Un séisme de magnitude 5,7 survenu dimanche à la frontière entre l’Iran et la Turquie a tué côté turc au moins huit personnes, dont trois enfants, et fait plusieurs dizaines de blessés des deux côtés de la frontière, ont annoncé les autorités des deux pays.

Le séisme a frappé à 05H23 GMT (09H23 locales) et son épicentre était localisé près du village de Habash-e Olya dans le nord-ouest de l’Iran, à moins de dix kilomètres de la frontière avec la Turquie, selon l’Institut d’études géologiques des Etats-Unis. Sa magnitude était de 5,7 sur l’échelle de magnitude du moment utilisée par l’USGS.

Selon le centre d’étude des séismes de l’Institut de géophysique de l’Université de Téhéran, l’épicentre de la secousse tellurique se situait à une profondeur de 6 km.

« Nous avons perdu huit de nos concitoyens dont trois enfants », a annoncé le ministre turc de l’Intérieur Süleyman Soylu, dans un nouveau bilan cité par l’agence étatique Anadolu.

Le ministre turc de la Santé, Fahrettin Koca, également cité par Anadolu, a précisé que 21 personnes étaient blessées dont huit dans un état critique.

Des images de la chaîne de télévision turque NTV ont montré des maisons en pisé effondrées dans des villages recouverts par la neige dans la province de Van (est), limitrophe de l’Iran.

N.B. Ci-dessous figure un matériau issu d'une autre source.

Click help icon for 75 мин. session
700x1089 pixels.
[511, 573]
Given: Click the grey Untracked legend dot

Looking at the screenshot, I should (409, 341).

« Personne n’est bloqué sous les décombres pour le moment », a assuré le gouverneur de la province de Van, Mehmet Emin Bilmez. Le ministre de l’Intérieur avait auparavant évoqué cette possibilité, précisant que « les efforts de recherches et de secours se poursuivent ».

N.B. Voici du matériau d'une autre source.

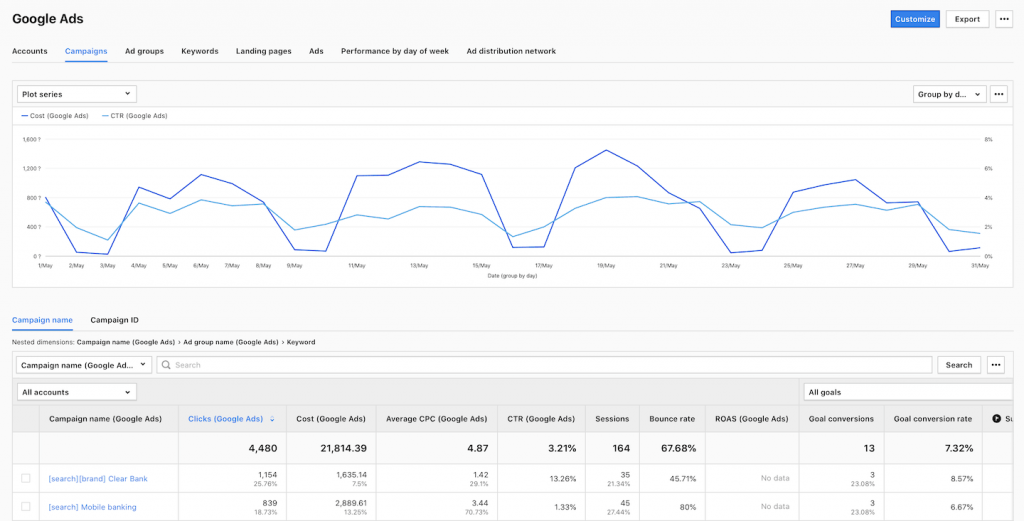This screenshot has height=521, width=1024.
Task: Expand the All accounts filter dropdown
Action: (77, 392)
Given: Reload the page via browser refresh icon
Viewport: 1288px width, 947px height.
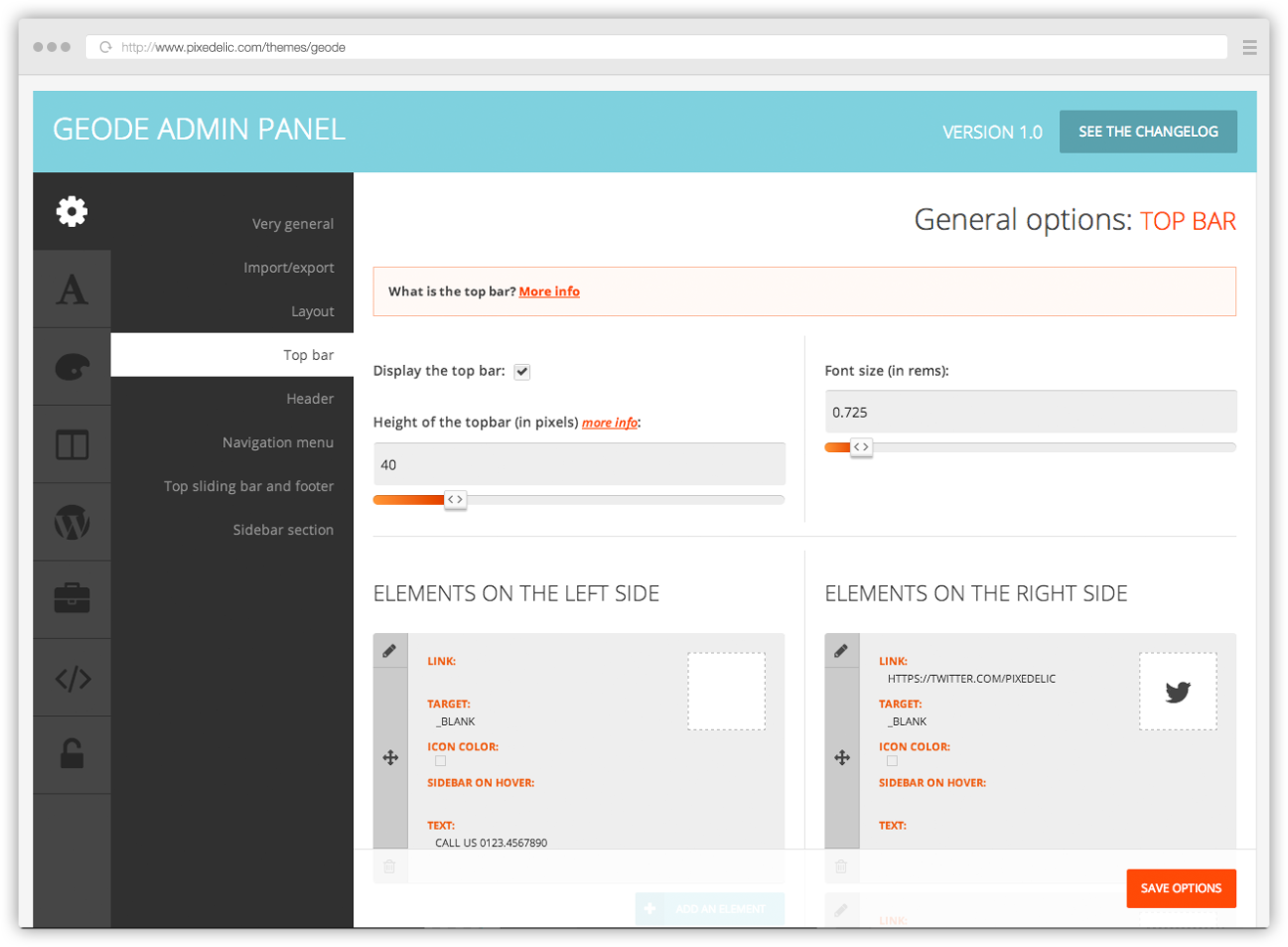Looking at the screenshot, I should coord(106,47).
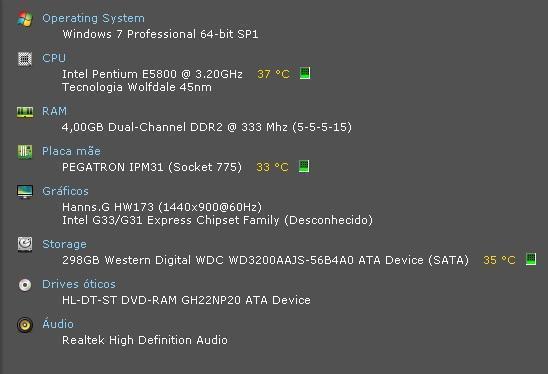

La présidence turque a indiqué que le président Recep Tayyip Erdogan se tenait informé de la situation.

– Zones sismiques très actives –

En Iran, au moins 40 personnes ont été blessées dont 17 hospitalisées dans la province iranienne d’Azerbaïdjan-Occidental (nord-ouest du pays) touchée par la secousse, a indiqué le Service national des secours iraniens dans un nouveau bilan. Quarante-trois villages ont subi des dégâts, selon la même source.

L’Iran, comme la Turquie, sont situés dans une des zones sismiques les plus actives au monde.

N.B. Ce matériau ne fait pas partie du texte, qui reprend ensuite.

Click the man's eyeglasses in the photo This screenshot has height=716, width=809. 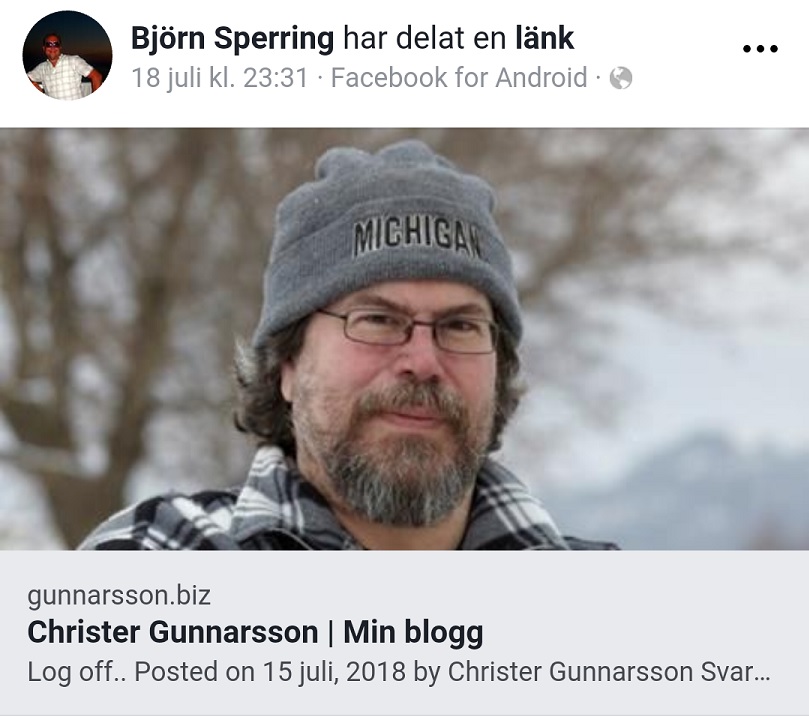(x=408, y=330)
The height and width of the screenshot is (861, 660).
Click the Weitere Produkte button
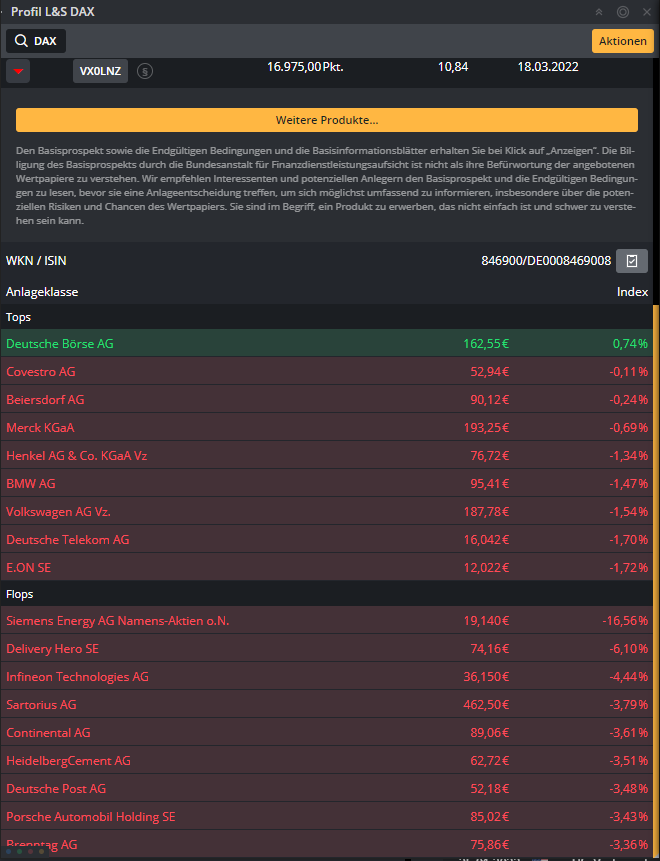click(x=326, y=120)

En Iran, le dernier séisme majeur remonte à novembre 2017 avec un tremblement de terre de magnitude 7,3 dans la province de Kermanshah (ouest) qui avait fait 620 morts.

En 2003, un séisme de magnitude 6,6 dans la province de Kerman, dans le sud-est de l’Iran, avait ravagé l’ancienne ville de Bam -dont la célèbre citadelle en pisé- et tué au moins 31.000 personnes.

Le séisme le plus meurtrier de ces 30 dernières années en Iran, d’une magnitude 7,4, avait fait 40.000 morts et laissé un demi-million de personnes sans-abri dans le nord du pays en 1990.

En Turquie, le dernier séisme puissant (7,1 sur l’échelle de Richter) s’était produit en 2011 dans la province de Van (est), faisant plus de 600 morts.

En 1999, un séisme de magnitude 7,4 avait frappé le nord-ouest du pays, faisant plus de 17.000 morts, dont un millier à Istanbul.

La province de Van a été marquée début février par la mort de 41 personnes dans deux avalanches, dix jours après un puissant séisme qui avait aussi fait 41 morts dans la province d’Elazig située également dans l’est de la Turquie.